__What you will do__
Output the data below in full, character for character.

(Stored data entries)
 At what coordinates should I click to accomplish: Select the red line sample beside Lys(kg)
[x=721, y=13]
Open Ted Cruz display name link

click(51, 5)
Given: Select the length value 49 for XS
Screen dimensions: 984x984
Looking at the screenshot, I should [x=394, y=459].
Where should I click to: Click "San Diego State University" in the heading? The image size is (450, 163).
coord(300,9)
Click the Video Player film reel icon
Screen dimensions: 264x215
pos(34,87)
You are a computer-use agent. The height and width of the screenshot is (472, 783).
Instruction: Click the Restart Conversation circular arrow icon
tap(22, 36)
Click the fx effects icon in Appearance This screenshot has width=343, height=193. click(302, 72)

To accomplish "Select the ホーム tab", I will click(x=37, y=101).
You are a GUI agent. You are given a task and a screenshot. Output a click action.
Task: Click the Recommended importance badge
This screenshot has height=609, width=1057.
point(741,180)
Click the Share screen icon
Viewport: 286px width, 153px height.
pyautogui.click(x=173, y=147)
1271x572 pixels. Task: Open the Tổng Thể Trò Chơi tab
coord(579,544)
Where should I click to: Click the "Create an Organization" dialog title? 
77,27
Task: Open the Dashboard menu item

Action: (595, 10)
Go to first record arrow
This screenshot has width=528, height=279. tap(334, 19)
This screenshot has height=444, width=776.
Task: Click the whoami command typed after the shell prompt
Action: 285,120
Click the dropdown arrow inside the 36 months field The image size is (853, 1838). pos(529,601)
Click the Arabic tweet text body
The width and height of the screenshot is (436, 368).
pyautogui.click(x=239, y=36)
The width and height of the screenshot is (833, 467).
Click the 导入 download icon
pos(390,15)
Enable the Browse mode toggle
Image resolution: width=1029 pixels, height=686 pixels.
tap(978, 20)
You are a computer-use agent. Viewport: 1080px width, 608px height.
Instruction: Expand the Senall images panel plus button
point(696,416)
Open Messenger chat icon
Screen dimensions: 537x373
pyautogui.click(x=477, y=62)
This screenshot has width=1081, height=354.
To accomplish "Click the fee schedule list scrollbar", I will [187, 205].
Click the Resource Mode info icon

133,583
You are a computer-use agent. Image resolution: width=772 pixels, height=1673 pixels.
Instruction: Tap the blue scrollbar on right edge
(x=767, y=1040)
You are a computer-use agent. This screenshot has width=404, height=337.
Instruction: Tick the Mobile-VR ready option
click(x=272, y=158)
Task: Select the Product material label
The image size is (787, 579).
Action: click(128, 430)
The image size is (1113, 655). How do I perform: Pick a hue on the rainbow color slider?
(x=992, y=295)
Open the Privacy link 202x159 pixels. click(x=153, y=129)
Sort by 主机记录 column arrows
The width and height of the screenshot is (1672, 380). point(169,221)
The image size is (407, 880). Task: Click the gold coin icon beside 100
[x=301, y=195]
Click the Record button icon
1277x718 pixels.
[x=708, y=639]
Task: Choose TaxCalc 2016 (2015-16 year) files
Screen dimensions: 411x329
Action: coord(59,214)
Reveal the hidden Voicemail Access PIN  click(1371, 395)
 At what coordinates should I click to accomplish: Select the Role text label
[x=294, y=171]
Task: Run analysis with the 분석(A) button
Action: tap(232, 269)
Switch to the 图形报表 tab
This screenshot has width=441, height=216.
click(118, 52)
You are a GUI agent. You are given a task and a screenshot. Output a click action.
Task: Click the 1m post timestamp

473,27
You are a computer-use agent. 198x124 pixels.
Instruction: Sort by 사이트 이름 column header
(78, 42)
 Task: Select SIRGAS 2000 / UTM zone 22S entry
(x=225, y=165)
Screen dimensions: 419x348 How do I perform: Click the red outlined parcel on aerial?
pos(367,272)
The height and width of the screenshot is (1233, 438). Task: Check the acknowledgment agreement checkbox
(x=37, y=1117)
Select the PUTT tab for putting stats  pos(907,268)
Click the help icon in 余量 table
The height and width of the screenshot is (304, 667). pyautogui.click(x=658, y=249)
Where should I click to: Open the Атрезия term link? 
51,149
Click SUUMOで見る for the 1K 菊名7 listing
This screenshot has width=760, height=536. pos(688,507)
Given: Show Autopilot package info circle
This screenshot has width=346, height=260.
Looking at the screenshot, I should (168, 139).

__Result for this exercise__
 At what coordinates should I click to accomplish: Select the red line sample beside Lys(kg)
[x=721, y=13]
Open Ted Cruz display name link

click(51, 5)
Given: Select the length value 49 for XS
Screen dimensions: 984x984
Looking at the screenshot, I should [x=394, y=459].
Where should I click to: Click "San Diego State University" in the heading? The image size is (450, 163).
coord(300,9)
Click the Video Player film reel icon
Screen dimensions: 264x215
pos(34,87)
You are a computer-use agent. The height and width of the screenshot is (472, 783).
Instruction: Click the Restart Conversation circular arrow icon
tap(22, 36)
Click the fx effects icon in Appearance This screenshot has width=343, height=193. click(302, 72)

To accomplish "Select the ホーム tab", I will click(x=37, y=101).
You are a GUI agent. You are given a task and a screenshot. Output a click action.
Task: Click the Recommended importance badge
This screenshot has height=609, width=1057.
point(741,180)
Click the Share screen icon
Viewport: 286px width, 153px height.
pyautogui.click(x=173, y=147)
1271x572 pixels. Task: Open the Tổng Thể Trò Chơi tab
coord(579,544)
Where should I click to: Click the "Create an Organization" dialog title? 
77,27
Task: Open the Dashboard menu item

Action: (595, 10)
Go to first record arrow
This screenshot has width=528, height=279. tap(334, 19)
This screenshot has height=444, width=776.
Task: Click the whoami command typed after the shell prompt
Action: 285,120
Click the dropdown arrow inside the 36 months field The image size is (853, 1838). pos(529,601)
Click the Arabic tweet text body
The width and height of the screenshot is (436, 368).
pyautogui.click(x=239, y=36)
The width and height of the screenshot is (833, 467).
Click the 导入 download icon
pos(390,15)
Enable the Browse mode toggle
Image resolution: width=1029 pixels, height=686 pixels.
tap(978, 20)
You are a computer-use agent. Viewport: 1080px width, 608px height.
Instruction: Expand the Senall images panel plus button
point(696,416)
Open Messenger chat icon
Screen dimensions: 537x373
pyautogui.click(x=477, y=62)
This screenshot has width=1081, height=354.
To accomplish "Click the fee schedule list scrollbar", I will [187, 205].
Click the Resource Mode info icon

133,583
You are a computer-use agent. Image resolution: width=772 pixels, height=1673 pixels.
Instruction: Tap the blue scrollbar on right edge
(x=767, y=1040)
You are a computer-use agent. This screenshot has width=404, height=337.
Instruction: Tick the Mobile-VR ready option
click(x=272, y=158)
Task: Select the Product material label
The image size is (787, 579).
Action: click(128, 430)
The image size is (1113, 655). How do I perform: Pick a hue on the rainbow color slider?
(x=992, y=295)
Open the Privacy link 202x159 pixels. click(x=153, y=129)
Sort by 主机记录 column arrows
The width and height of the screenshot is (1672, 380). point(169,221)
The image size is (407, 880). Task: Click the gold coin icon beside 100
[x=301, y=195]
Click the Record button icon
1277x718 pixels.
[x=708, y=639]
Task: Choose TaxCalc 2016 (2015-16 year) files
Screen dimensions: 411x329
Action: coord(59,214)
Reveal the hidden Voicemail Access PIN  click(1371, 395)
 At what coordinates should I click to accomplish: Select the Role text label
[x=294, y=171]
Task: Run analysis with the 분석(A) button
Action: tap(232, 269)
Switch to the 图形报表 tab
This screenshot has width=441, height=216.
click(118, 52)
You are a GUI agent. You are given a task and a screenshot. Output a click action.
Task: Click the 1m post timestamp

473,27
You are a computer-use agent. 198x124 pixels.
Instruction: Sort by 사이트 이름 column header
(78, 42)
 Task: Select SIRGAS 2000 / UTM zone 22S entry
(x=225, y=165)
Screen dimensions: 419x348 How do I perform: Click the red outlined parcel on aerial?
pos(367,272)
The height and width of the screenshot is (1233, 438). Task: Check the acknowledgment agreement checkbox
(x=37, y=1117)
Select the PUTT tab for putting stats  pos(907,268)
Click the help icon in 余量 table
The height and width of the screenshot is (304, 667). pyautogui.click(x=658, y=249)
Where should I click to: Open the Атрезия term link? 
51,149
Click SUUMOで見る for the 1K 菊名7 listing
This screenshot has width=760, height=536. pos(688,507)
Given: Show Autopilot package info circle
This screenshot has width=346, height=260.
Looking at the screenshot, I should (168, 139).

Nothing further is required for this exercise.